* European PMI, China industrial data set tone
* Bonds prices largely flat
By Jennifer Kwan
TORONTO, Feb 22 (Reuters) - The Canadian dollar retreated against its U.S counterpart on Wednesday as weak euro zone and China data sapped investor appetite for riskier assets.
European February PMIs came in weaker than expected and a preliminary survey of China’s industrial activity showed the overall manufacturing sector contracting for a fourth-straight month. Both sets of data helped to push down global equity markets. [ID:
Growing worries that Greece will struggle to meet the demands of its new bailout deal added to the uncertain tone for shares and the euro, while the prospect of weaker demand in both Europe and Asia sent oil and metals markets lower.

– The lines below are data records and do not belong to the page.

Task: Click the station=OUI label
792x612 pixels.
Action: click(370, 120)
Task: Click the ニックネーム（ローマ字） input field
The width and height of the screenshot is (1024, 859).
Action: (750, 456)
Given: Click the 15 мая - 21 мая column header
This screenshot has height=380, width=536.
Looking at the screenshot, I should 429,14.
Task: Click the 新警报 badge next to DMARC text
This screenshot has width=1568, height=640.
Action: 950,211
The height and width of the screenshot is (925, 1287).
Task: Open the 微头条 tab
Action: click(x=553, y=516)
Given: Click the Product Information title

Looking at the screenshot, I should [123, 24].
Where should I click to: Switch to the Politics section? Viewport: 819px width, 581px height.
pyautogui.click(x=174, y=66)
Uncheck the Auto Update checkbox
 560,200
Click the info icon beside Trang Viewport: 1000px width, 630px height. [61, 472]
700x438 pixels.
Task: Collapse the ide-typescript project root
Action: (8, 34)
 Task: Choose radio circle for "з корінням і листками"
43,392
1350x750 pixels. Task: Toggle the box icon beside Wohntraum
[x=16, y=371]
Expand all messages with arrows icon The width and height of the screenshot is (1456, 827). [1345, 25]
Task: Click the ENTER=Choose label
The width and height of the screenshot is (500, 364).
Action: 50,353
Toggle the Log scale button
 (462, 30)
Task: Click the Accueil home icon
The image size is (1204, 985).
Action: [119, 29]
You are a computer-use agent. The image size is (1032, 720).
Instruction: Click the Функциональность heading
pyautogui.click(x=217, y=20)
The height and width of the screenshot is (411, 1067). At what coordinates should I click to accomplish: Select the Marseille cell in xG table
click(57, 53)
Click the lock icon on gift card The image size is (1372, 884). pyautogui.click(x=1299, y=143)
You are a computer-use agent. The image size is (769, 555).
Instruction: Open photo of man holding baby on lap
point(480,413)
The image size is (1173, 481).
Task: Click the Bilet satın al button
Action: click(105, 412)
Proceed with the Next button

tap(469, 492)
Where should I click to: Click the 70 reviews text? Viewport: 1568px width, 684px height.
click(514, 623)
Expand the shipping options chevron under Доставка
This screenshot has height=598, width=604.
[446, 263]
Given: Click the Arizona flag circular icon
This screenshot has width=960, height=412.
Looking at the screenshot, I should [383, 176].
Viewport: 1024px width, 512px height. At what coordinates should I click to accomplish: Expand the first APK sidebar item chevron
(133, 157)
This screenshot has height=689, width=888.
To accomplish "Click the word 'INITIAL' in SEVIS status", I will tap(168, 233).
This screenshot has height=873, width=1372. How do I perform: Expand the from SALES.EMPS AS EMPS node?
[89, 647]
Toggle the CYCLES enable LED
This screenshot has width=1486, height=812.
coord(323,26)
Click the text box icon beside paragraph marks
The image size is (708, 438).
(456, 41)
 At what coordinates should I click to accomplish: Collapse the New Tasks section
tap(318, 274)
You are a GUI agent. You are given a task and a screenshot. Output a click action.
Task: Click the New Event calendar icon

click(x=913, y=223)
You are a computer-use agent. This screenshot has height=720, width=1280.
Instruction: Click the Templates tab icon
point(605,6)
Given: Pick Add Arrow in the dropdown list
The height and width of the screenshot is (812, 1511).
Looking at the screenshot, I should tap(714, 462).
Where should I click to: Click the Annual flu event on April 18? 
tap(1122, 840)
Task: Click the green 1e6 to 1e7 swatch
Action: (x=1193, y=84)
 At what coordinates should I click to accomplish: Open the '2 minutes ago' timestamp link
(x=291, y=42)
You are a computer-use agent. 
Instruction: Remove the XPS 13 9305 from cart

“Markets have a general cautious tone to them,” said David Watt, senior currency strategist at RBC Capital Markets.
“The foreign exchange market theme has been largely one where you see some domestic stories playing out, and we haven’t seen much of a domestic story for Canada with the recent data.”
At around 8:30 a.m. (1330 GMT), the Canadian dollar was at C$0.9999 versus the U.S. dollar, or $1.0001, slightly off the currency’s finish at C$0.9966 versus the U.S. dollar, or $1.0034, on Tuesday.
Watt said he expects the currency to tread within a range of around C$0.9950 and C$0.9985 versus the greenback. He said a key technical level to watch is the 200-day moving average around C$0.9985 and a decisive move above or below could set the longer-term trend.
“If you’re below the 200-day moving average medium term sentiment is Canadian dollar positive. If you’re above the 200-day moving average medium term sentiment is generally U.S. dollar positive,” said Watt.
“When you’re waffling around it basically indicates the market is unclear.”
Canadian bond prices were largely flat with the two-year bond up 1 Canadian cent to yield 1.110 percent. The 10-year bond sagged 2 Canadian cents to yield 2.558 percent.